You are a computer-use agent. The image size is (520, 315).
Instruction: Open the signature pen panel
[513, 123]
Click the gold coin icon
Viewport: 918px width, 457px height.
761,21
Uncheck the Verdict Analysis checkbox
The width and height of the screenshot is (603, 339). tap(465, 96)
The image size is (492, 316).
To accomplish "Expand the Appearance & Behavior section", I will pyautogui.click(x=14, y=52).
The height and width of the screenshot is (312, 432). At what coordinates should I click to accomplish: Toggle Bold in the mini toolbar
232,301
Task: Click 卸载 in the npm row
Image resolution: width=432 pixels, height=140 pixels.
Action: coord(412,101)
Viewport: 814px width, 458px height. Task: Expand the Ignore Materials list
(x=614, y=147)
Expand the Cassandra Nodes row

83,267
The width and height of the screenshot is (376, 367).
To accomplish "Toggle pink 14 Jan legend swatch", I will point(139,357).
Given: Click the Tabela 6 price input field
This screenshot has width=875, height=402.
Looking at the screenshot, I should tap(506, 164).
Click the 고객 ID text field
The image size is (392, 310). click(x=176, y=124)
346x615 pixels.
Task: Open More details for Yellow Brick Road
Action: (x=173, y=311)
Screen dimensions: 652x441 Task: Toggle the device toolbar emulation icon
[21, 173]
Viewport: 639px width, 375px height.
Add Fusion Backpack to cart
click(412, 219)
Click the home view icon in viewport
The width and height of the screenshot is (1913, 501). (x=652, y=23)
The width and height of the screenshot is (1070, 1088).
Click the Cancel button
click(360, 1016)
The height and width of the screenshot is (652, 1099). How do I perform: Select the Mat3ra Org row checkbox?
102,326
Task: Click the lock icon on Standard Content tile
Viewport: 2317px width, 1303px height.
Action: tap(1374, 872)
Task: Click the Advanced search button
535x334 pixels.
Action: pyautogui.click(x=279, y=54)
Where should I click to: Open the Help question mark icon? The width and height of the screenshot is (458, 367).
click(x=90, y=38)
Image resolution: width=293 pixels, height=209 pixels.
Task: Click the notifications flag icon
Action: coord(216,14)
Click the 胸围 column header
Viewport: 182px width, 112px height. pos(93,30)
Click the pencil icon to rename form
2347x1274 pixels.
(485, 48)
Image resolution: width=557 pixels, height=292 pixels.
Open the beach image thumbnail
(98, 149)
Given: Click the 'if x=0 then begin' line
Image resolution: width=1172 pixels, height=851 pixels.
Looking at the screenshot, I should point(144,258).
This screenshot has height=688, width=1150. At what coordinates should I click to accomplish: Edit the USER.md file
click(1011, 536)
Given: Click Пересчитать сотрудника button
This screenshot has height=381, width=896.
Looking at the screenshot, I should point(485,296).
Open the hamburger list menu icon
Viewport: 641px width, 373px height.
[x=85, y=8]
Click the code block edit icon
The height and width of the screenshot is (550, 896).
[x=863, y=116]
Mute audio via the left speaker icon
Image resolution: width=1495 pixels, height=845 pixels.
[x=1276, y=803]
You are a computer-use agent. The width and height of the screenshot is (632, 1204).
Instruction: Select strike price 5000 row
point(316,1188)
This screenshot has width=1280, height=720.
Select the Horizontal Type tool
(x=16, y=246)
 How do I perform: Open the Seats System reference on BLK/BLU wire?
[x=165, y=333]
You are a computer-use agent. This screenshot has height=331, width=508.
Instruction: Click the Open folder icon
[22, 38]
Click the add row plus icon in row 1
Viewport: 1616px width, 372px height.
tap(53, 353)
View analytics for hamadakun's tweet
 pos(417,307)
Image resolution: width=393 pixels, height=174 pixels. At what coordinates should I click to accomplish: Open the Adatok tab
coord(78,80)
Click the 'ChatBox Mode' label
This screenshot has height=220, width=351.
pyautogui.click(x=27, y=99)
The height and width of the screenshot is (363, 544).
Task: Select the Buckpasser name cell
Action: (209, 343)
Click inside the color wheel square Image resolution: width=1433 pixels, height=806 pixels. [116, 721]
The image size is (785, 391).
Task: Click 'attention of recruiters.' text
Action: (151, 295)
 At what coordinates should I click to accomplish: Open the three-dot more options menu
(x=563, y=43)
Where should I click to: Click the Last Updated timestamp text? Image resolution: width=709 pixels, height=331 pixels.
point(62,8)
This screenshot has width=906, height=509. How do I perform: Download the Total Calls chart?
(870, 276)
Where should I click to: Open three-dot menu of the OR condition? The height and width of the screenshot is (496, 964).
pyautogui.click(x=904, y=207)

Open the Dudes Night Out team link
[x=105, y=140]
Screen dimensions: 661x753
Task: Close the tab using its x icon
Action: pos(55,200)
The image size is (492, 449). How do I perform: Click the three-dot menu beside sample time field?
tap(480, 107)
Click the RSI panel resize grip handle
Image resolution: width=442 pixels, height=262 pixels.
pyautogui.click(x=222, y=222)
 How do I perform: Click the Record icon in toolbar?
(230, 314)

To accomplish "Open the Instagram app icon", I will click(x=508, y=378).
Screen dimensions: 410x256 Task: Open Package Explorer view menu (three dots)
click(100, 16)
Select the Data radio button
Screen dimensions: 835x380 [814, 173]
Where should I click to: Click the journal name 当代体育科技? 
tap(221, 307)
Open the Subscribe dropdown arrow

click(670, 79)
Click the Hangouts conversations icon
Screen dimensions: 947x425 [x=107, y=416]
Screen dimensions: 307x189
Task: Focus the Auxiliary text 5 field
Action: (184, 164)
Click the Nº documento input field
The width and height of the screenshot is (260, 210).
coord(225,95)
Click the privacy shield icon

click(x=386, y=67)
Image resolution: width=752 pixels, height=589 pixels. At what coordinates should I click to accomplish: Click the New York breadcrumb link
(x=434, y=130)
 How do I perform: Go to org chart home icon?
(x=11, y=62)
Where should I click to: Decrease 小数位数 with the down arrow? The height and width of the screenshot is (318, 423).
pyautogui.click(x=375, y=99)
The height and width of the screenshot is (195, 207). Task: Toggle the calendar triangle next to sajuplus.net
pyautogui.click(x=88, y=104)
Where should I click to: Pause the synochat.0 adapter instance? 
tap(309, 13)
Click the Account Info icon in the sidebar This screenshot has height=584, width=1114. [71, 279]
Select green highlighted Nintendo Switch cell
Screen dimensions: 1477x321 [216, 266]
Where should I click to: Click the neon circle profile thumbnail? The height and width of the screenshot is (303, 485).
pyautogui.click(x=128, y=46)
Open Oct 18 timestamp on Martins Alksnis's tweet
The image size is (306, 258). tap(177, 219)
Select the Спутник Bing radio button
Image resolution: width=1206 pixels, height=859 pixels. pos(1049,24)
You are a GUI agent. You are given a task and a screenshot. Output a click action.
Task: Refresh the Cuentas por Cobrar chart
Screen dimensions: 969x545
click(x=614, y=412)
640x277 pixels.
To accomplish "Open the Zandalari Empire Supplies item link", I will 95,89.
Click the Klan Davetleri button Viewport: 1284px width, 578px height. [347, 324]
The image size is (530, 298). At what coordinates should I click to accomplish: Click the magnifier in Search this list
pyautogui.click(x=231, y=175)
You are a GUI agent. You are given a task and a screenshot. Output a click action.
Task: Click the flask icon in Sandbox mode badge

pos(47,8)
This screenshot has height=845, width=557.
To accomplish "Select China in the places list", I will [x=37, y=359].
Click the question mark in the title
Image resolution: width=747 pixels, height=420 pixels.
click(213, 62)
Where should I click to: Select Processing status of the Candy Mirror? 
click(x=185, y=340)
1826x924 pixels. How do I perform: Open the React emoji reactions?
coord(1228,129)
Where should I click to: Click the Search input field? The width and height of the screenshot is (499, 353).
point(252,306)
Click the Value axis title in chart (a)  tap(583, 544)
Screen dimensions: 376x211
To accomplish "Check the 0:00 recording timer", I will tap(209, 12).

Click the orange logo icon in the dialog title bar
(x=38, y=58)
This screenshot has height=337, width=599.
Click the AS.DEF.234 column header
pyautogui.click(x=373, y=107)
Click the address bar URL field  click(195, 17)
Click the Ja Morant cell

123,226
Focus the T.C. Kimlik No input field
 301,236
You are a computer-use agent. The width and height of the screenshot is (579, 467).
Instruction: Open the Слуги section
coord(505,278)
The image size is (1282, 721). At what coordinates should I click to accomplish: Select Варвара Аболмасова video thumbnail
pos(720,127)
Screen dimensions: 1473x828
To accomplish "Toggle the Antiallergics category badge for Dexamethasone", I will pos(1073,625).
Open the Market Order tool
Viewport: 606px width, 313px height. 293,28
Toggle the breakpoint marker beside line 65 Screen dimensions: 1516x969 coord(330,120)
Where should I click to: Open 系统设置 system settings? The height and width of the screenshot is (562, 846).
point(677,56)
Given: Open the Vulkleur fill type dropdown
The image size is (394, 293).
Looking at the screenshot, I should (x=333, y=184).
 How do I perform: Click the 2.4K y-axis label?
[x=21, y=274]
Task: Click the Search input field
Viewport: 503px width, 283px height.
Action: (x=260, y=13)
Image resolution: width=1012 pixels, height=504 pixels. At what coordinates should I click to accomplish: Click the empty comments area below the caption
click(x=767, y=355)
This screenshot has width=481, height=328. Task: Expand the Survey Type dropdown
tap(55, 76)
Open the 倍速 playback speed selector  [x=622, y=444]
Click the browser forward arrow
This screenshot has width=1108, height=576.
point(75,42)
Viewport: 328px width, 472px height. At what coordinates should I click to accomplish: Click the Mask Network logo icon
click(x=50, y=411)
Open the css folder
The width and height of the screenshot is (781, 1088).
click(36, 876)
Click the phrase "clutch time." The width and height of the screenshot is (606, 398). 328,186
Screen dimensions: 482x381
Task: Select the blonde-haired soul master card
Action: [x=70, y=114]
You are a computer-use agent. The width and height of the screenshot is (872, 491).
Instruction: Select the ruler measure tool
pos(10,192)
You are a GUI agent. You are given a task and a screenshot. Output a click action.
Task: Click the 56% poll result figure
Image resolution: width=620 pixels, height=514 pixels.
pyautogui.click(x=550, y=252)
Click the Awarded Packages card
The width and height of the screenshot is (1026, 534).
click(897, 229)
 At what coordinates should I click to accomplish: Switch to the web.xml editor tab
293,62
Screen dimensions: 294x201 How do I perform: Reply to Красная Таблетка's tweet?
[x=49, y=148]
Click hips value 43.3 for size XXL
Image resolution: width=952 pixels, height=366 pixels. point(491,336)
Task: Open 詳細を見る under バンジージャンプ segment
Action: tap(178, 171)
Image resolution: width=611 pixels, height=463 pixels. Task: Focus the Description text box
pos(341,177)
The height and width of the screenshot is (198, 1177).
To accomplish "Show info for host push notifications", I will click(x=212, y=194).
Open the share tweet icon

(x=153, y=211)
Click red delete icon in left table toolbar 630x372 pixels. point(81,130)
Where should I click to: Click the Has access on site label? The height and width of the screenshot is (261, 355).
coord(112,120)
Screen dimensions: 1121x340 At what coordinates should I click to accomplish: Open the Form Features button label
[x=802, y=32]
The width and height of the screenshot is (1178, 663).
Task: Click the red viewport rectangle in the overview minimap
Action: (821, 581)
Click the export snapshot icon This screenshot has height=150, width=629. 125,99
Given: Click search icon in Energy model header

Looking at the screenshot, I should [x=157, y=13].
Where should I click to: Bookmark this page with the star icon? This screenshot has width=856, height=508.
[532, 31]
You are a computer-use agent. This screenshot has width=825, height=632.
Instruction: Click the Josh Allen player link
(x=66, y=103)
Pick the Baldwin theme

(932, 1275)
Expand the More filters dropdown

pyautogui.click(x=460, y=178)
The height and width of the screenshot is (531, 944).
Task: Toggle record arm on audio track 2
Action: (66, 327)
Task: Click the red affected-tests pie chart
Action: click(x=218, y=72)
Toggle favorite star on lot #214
• • • • •
Starting with the line that contains "Click the Account" and going on through the line that contains "The image size is (306, 258). tap(177, 219)", lay out those entries above as a JSON list of strings, one string per line, with blank lines left out.

[
  "Click the Account Info icon in the sidebar This screenshot has height=584, width=1114. [71, 279]",
  "Select green highlighted Nintendo Switch cell",
  "Screen dimensions: 1477x321 [216, 266]",
  "Where should I click to: Click the neon circle profile thumbnail? The height and width of the screenshot is (303, 485).",
  "pyautogui.click(x=128, y=46)",
  "Open Oct 18 timestamp on Martins Alksnis's tweet",
  "The image size is (306, 258). tap(177, 219)"
]